Experimental tests were carried out using an experimental equipment specifically designed and assembled on a200 kN Standard Tensile Test machine INSTRON 4480: the initial Mg alloy blank was positioned between the die and the blankholder and both of the two were heated by means of electrical cartridge. In order to
enhance formability, the punch was kept at room temperature adopting a cooling system so that a temperature gradient (able to counterbalance the stress gradient originated during the drawing process) could be obtained within the radial direction of the blank.
A first experimental campaign was carried out with the aim of investigating the effect of the most important process parameters affecting the forming of sound cups: the blank holder pressure, the temperature of the Blank holder and the punch speed. The output variable “Progress” (punch stroke/max punch stroke) was fitted adopting two different Response Surface (RS) algorithms, respectively a second order polynomial SVD and a Radial Basis Function (RBF); the determined surfaces were the starting point for the subsequent initial optimization.

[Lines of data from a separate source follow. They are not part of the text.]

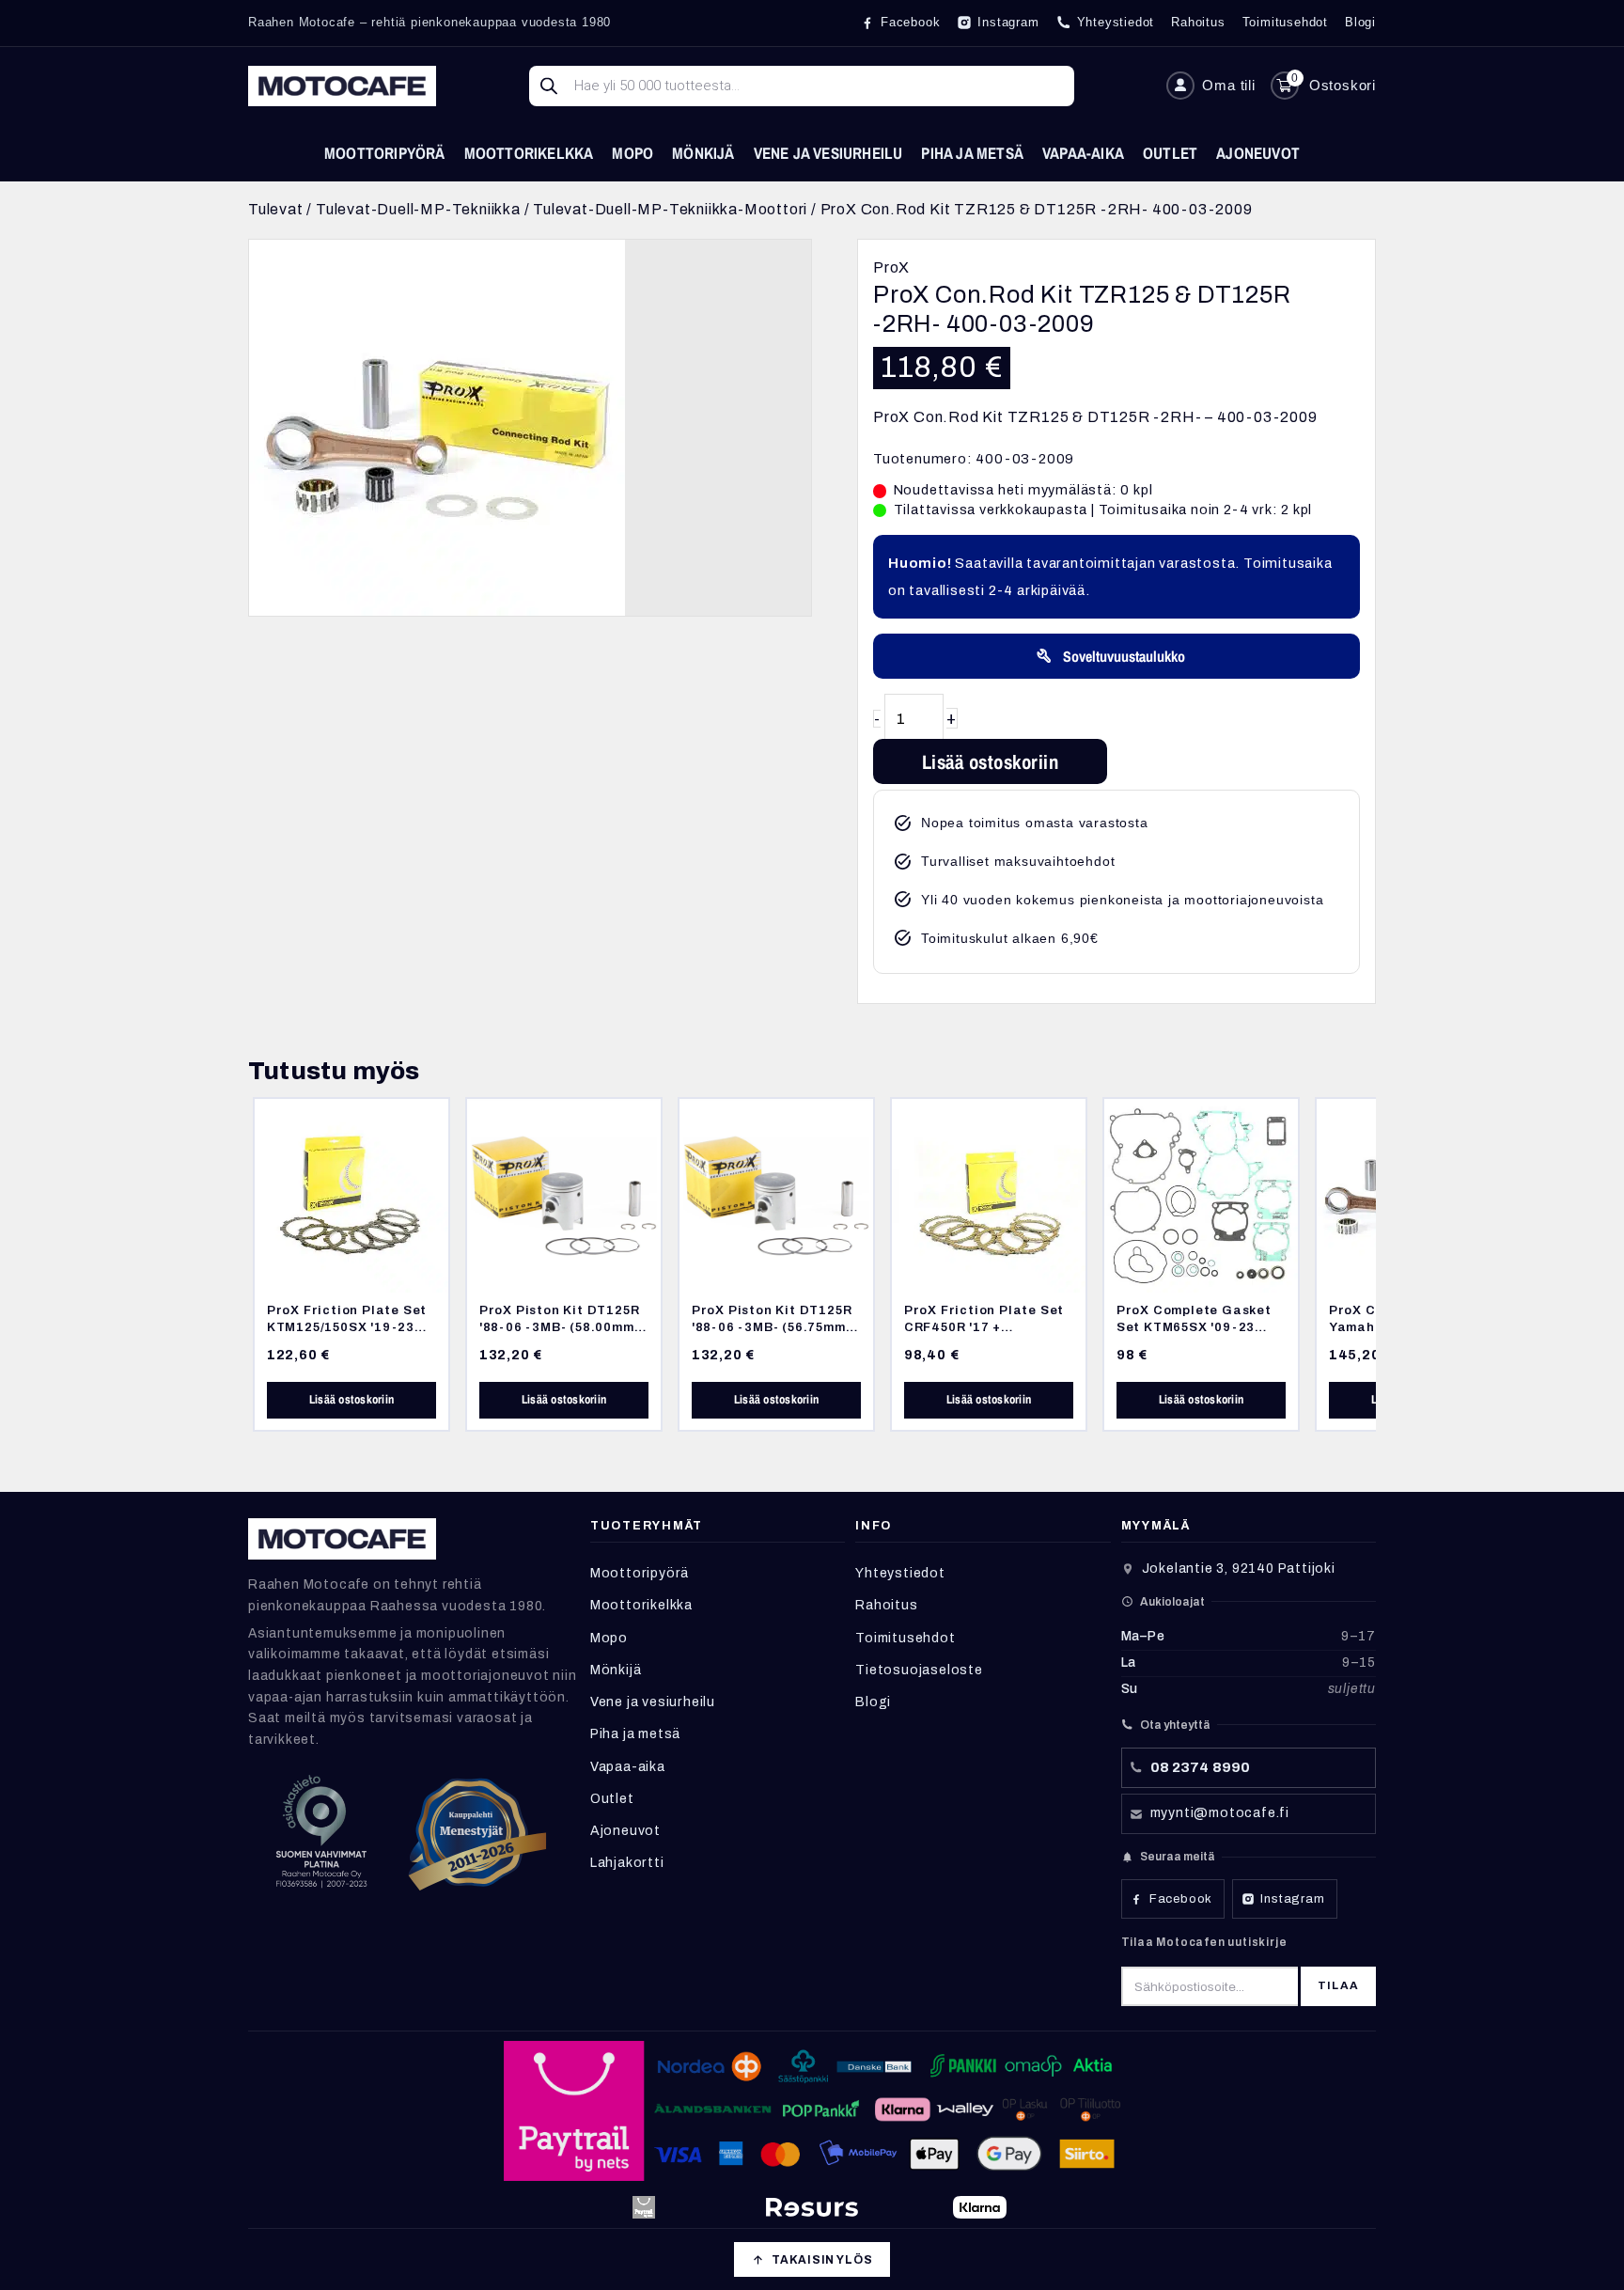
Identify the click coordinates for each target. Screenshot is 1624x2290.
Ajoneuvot (1258, 153)
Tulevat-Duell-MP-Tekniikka (418, 209)
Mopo (632, 153)
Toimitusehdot (905, 1638)
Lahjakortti (627, 1863)
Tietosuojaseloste (919, 1670)
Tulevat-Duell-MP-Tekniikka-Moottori (670, 209)
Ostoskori (1342, 85)
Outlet (1170, 153)
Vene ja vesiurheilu (828, 153)
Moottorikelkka (529, 153)
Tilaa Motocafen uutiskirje (1204, 1942)
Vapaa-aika (1083, 153)
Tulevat (276, 209)
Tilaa (1338, 1985)
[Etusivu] (342, 86)
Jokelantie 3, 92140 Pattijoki (1238, 1568)
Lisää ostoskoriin (990, 761)
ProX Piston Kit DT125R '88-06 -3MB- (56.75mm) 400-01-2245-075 (772, 1326)
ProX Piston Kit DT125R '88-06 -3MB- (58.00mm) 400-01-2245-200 (559, 1326)
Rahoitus (886, 1605)
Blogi (873, 1702)
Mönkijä (703, 153)
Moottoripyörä (384, 153)
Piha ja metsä (972, 153)
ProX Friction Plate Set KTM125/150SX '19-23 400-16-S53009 (347, 1326)
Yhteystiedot (900, 1573)
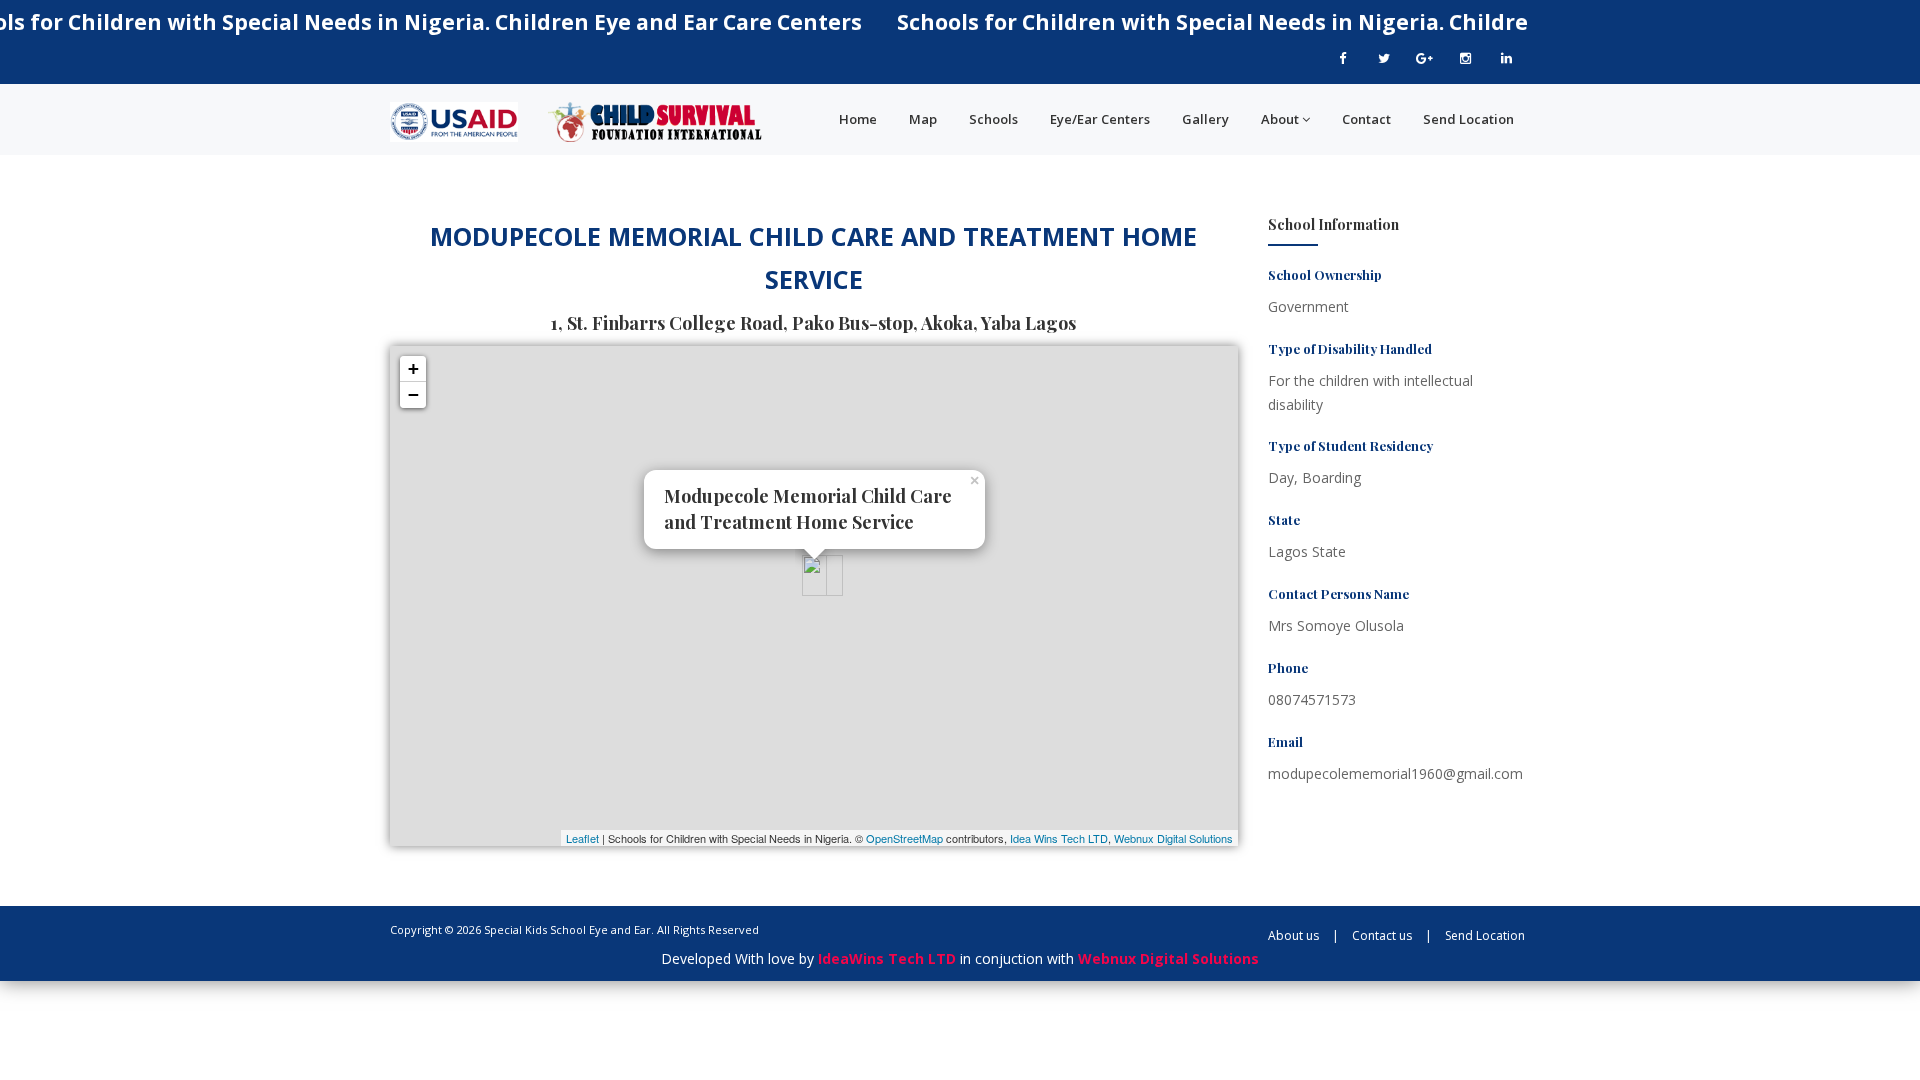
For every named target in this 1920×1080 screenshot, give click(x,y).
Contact (1366, 119)
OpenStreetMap (904, 838)
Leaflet (582, 838)
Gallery (1205, 119)
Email (1285, 741)
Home (858, 119)
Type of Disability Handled (1350, 348)
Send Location (1468, 119)
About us (1293, 935)
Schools (993, 119)
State (1284, 519)
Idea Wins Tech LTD (1059, 838)
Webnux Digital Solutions (1173, 838)
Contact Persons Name (1338, 593)
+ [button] (413, 368)
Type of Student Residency (1350, 445)
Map (923, 119)
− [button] (413, 394)
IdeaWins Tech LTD (887, 958)
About (1280, 119)
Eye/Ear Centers (1100, 119)
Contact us (1382, 935)
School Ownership (1325, 274)
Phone (1288, 667)
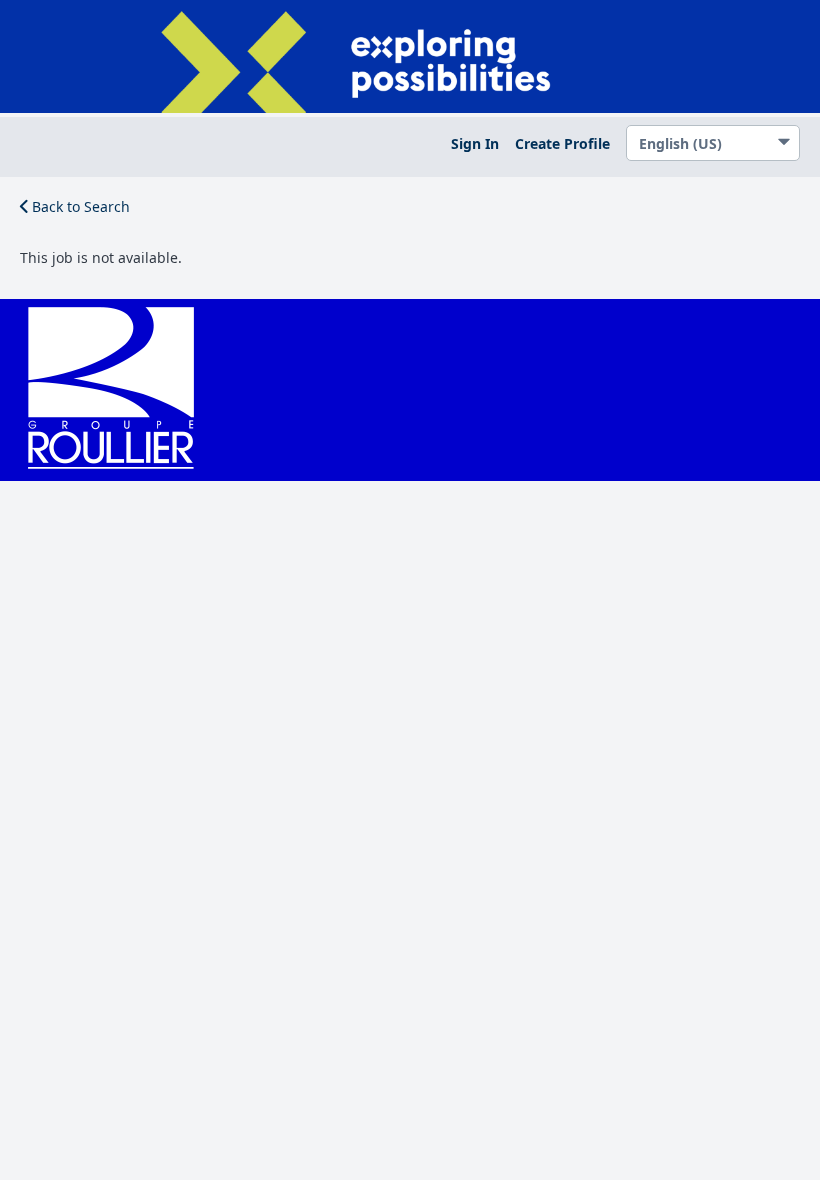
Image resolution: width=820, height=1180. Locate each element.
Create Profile (562, 143)
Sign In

Basing on the virtual designs coming from the previous optimization, a second experimental activity was carried out aimed at investigating the process limits according to temperature and punch speed: in particular, in this second experimental campaign blanks having different diameters were used and the maximum drawing ratio (Limit Drawing Ratio) was evaluated for different temperature and punch speed levels. In this second case, even considering a separate approach based on two different RS algorithms, optimization results
were similar. These last results were used as a validation for those coming from the initial optimization, stating in this way which of the two initial RS was the most reliable in evaluating the process window.